CREATE INDEX IF NOT EXISTS idx_chain_steps_run_status   ON chain_steps(chain_run_id, status);
CREATE INDEX IF NOT EXISTS idx_chain_steps_run_index    ON chain_steps(chain_run_id, step_index);
CREATE INDEX IF NOT EXISTS idx_chain_steps_lease        ON chain_steps(lease_until)
  WHERE status = 'running';
CREATE INDEX IF NOT EXISTS idx_chain_steps_phantom_scan ON chain_steps(status, output_path)
  WHERE status = 'done' AND output_path IS NOT NULL;

CREATE TABLE IF NOT EXISTS chain_runs_archive (
  chain_run_id   TEXT    PRIMARY KEY,
  chain_name     TEXT    NOT NULL,
  -- (matches chain_runs schema + archived_at)
  archived_at    TEXT    NOT NULL DEFAULT (datetime('now'))
);

COMMIT;

Full DDL with all archive columns: see section-1 §7 (lines 651-728).

Atomic Checkpoint Protocol

SQLite WAL handles DB row atomicity natively. Sidecar JSON evidence files (sub-agent outputs)

use .tmp + fsync + rename(2) (APFS atomic) + SHA-256 capture:

TMP_PATH="${OUTPUT_PATH}.tmp"
write_output_to "${TMP_PATH}"
python3 -c "import os,sys; fd=os.open(sys.argv[1],os.O_RDONLY); os.fsync(fd); os.close(fd)" "${TMP_PATH}"
SHA=$(shasum -a 256 "${TMP_PATH}" | awk '{print $1}')
mv -f "${TMP_PATH}" "${OUTPUT_PATH}"
sqlite3 "${MC_DB}" "UPDATE chain_steps SET output_path='${OUTPUT_PATH}', output_sha256='${SHA}'
                    WHERE chain_run_id='${CHAIN_RUN_ID}' AND step_name='${STEP_NAME}';"
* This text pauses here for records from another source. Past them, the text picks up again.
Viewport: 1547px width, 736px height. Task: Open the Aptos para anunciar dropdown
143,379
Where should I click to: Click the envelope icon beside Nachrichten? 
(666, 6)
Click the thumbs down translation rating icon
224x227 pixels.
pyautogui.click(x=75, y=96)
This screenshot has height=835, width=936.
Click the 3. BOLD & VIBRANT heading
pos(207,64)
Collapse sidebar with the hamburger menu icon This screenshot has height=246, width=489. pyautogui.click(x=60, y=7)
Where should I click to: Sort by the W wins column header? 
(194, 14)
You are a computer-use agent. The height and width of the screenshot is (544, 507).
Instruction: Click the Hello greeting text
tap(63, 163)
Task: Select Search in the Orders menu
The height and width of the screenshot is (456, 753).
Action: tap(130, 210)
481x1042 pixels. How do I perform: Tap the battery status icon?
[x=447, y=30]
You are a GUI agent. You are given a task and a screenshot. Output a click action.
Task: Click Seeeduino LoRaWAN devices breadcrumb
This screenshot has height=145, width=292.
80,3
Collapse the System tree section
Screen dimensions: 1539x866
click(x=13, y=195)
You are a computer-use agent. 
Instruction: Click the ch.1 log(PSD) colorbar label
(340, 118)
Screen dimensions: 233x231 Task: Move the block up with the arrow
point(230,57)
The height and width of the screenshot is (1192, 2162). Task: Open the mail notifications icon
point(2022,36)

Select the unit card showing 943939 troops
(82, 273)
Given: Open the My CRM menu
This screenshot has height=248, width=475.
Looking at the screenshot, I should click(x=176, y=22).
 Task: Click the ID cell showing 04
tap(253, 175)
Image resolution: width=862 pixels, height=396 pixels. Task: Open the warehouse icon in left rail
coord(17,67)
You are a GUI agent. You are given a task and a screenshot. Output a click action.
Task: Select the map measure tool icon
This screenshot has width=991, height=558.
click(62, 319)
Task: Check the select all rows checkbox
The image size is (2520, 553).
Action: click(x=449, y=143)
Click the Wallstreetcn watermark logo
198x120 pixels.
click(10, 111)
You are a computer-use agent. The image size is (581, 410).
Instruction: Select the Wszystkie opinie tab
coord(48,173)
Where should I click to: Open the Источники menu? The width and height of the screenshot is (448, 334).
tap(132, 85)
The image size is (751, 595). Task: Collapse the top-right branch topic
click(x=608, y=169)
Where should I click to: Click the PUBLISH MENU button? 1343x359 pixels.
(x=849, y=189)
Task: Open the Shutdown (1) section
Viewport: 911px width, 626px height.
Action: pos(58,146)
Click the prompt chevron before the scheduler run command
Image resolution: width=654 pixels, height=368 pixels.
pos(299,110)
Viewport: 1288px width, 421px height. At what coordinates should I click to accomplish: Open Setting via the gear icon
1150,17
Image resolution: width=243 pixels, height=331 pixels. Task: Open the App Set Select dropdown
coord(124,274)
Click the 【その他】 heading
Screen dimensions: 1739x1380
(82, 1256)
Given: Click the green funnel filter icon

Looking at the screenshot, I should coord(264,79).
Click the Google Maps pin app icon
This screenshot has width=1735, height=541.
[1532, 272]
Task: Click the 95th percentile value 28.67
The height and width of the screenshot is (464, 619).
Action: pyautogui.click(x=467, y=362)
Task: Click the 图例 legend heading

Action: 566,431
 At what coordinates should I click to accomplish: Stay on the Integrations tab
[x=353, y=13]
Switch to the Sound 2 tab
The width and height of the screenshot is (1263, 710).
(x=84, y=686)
Resume integrity: re-compute SHA on disk, compare to chain_steps.output_sha256. Mismatch → reset

to pending, rerun. Orphan .tmp cleanup: find ~/system/state/chains/ -name "*.tmp" -mmin +30

runs as part of phantom-link-detector.

Artifact path convention (NOT /tmp/ — cleared on reboot per CONSTRAINTS):

~/system/state/chains/<chain_name>/<chain_run_id>/step-<N>-<step_name>.json

JSONL Event Log

Path: ~/system/logs/chains/<chain_name>-<chain_run_id>.jsonl (per-run isolation,

petter-graff isolation argument; cross-run queries via find + jq).

Four event types:

STEP_START — written by chain-runner.sh BEFORE sub-agent dispatch
STEP_OUTPUT — written AFTER verifying output file + SHA-256 match
AGENT_COST — written AFTER reading runs table for sub-agent's cost (NOT from sub-agent narrative)
STEP_END — written AFTER STEP_OUTPUT verified + chain_steps.status updated

Critical ownership rule (section-1 §4): Sub-agents do NOT write to JSONL. They write only

to output_path. chain-runner.sh is the sole writer. "runtime not testimony" — code review

must reject any chain-runner that delegates JSONL writing to sub-agents.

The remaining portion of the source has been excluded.